20 May 2011

The Poor Leaders of Politics

The coalition has made poor leaders of the three political parties.

Clegg is reported today as saying 'he will not ask Lib Dem MPs and Peers to support health reforms unless they are substantially changed.

I would suggest the ineffectiveness of the Whips office in Lib Dem Land indicates it wouldn't matter when Clegg said, his MPs would disregard it. And this is not because it is Clegg, but more indicative of the inertia of MPs and ineffective leadership across all parties.

Cameron is marginally more effective as leader of his party, at least in controlling his ministers. However, backbenchers with delusions of grandeur and the petulance of not being promoted to the cabinet are another story.

Not even Milliband has his house in order with the ongoing reconciliation of blue and white collar worker mentalities in the Labour party.

Is it the coalition that has led MPs to deviate from the party line?
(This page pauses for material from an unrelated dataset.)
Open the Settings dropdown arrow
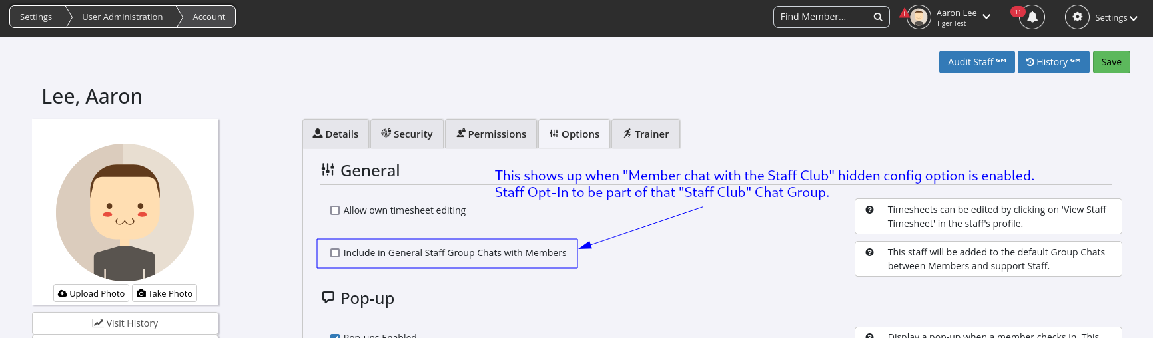Image resolution: width=1153 pixels, height=338 pixels. coord(1134,18)
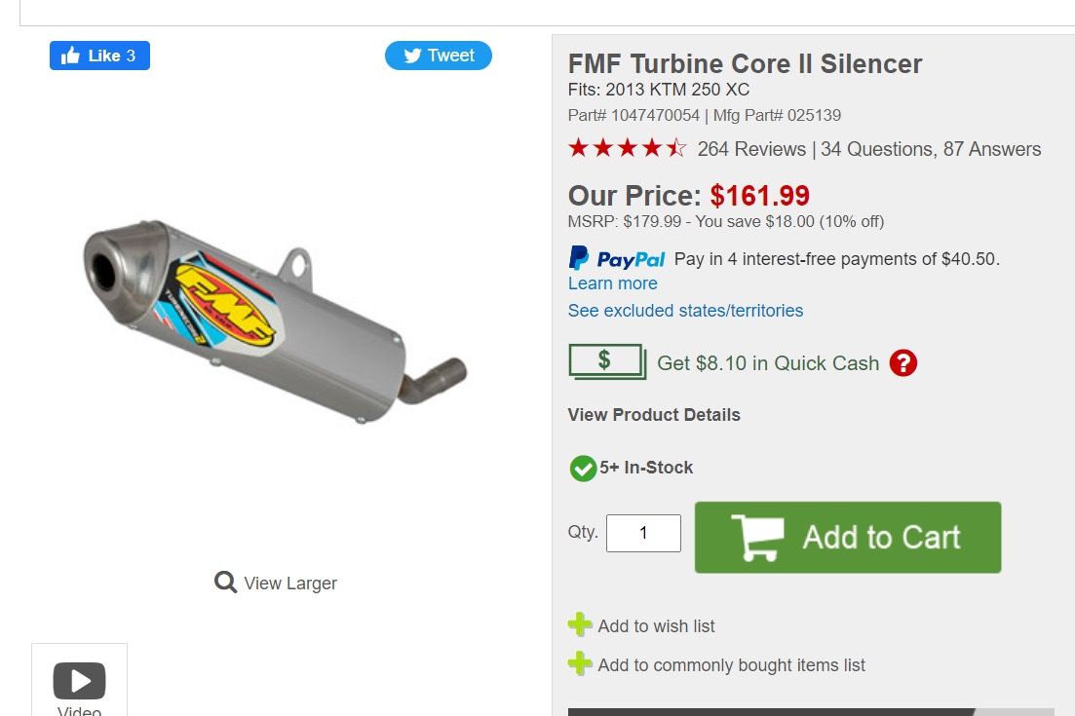Open the 264 Reviews link
The width and height of the screenshot is (1075, 716).
pyautogui.click(x=751, y=149)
Has the idea that parties from different ideologies allowed MPs to feel the need to express their own ideologies to recreate these lines?

I'm divided on the issue of whips in any case. Should a political party be the be-all and end-all of an MP's thoughts and conjectures. Well no. But such defection in the ranks cannot be good for morale at all levels.

Were Clegg. Cameron or Milliband strong leaders, inspiring and captivating, they would not need the whips in theory.

There will always be rebels, but the leader should inspire and team-play with his party, and there is little evidence of this in current politics.